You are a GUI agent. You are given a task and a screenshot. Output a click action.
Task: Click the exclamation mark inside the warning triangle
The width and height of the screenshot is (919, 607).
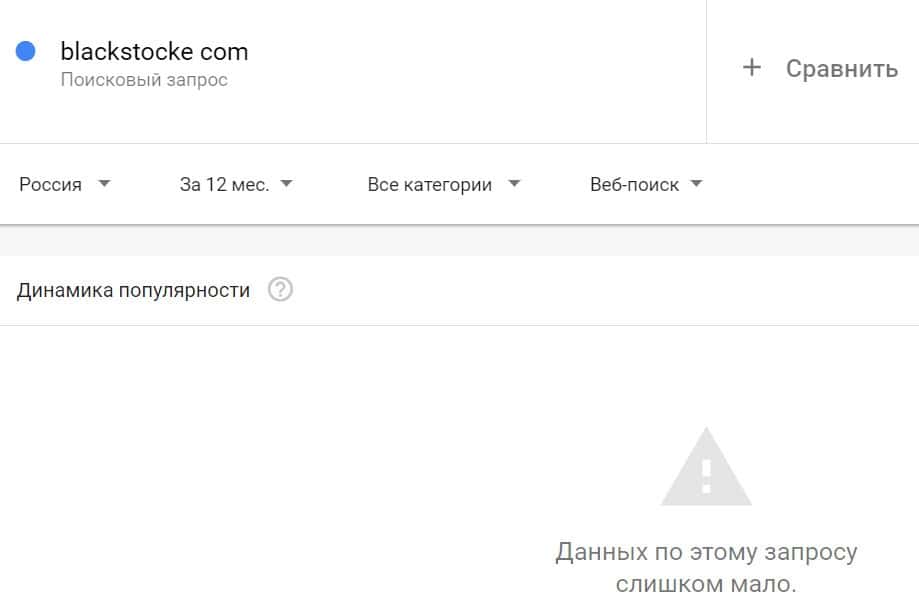pyautogui.click(x=706, y=475)
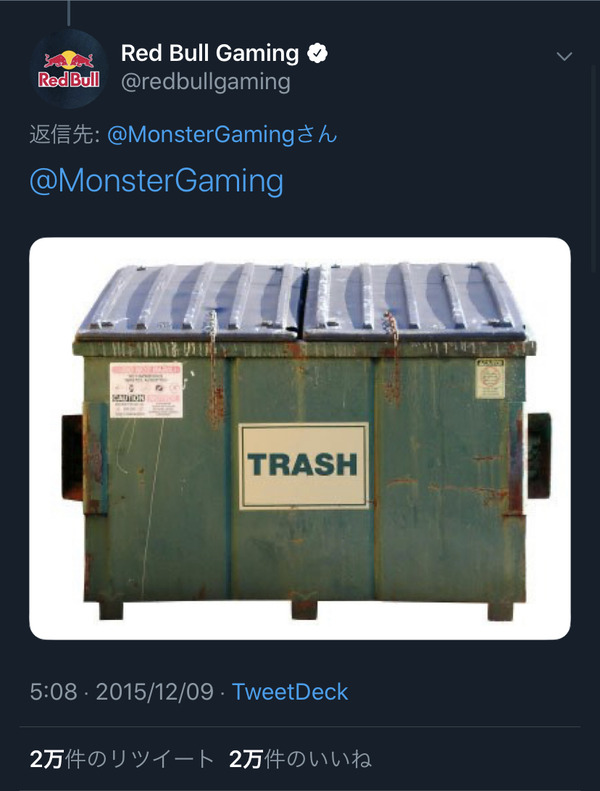Click the TRASH sign in the photo
The height and width of the screenshot is (791, 600).
coord(303,466)
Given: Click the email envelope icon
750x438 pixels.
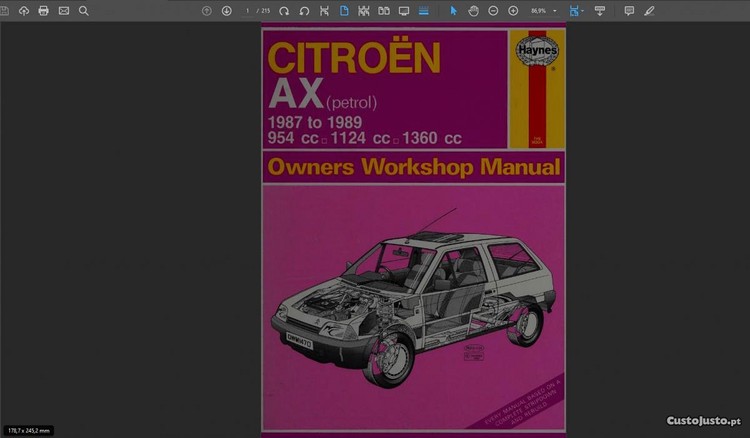Looking at the screenshot, I should tap(64, 10).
◆ ◆ ◆
### TASK ITEM
Reproduce the data in full. Do not carry over any picture.

### WRITTEN RESPONSE
You are a GUI agent. You are given a task and a screenshot. Output a click action.
Task: Click the exclamation mark inside the warning triangle
The width and height of the screenshot is (919, 607).
pyautogui.click(x=706, y=475)
Click the TRASH sign in the photo
The height and width of the screenshot is (791, 600).
coord(303,466)
Given: Click the email envelope icon
750x438 pixels.
Looking at the screenshot, I should tap(64, 10).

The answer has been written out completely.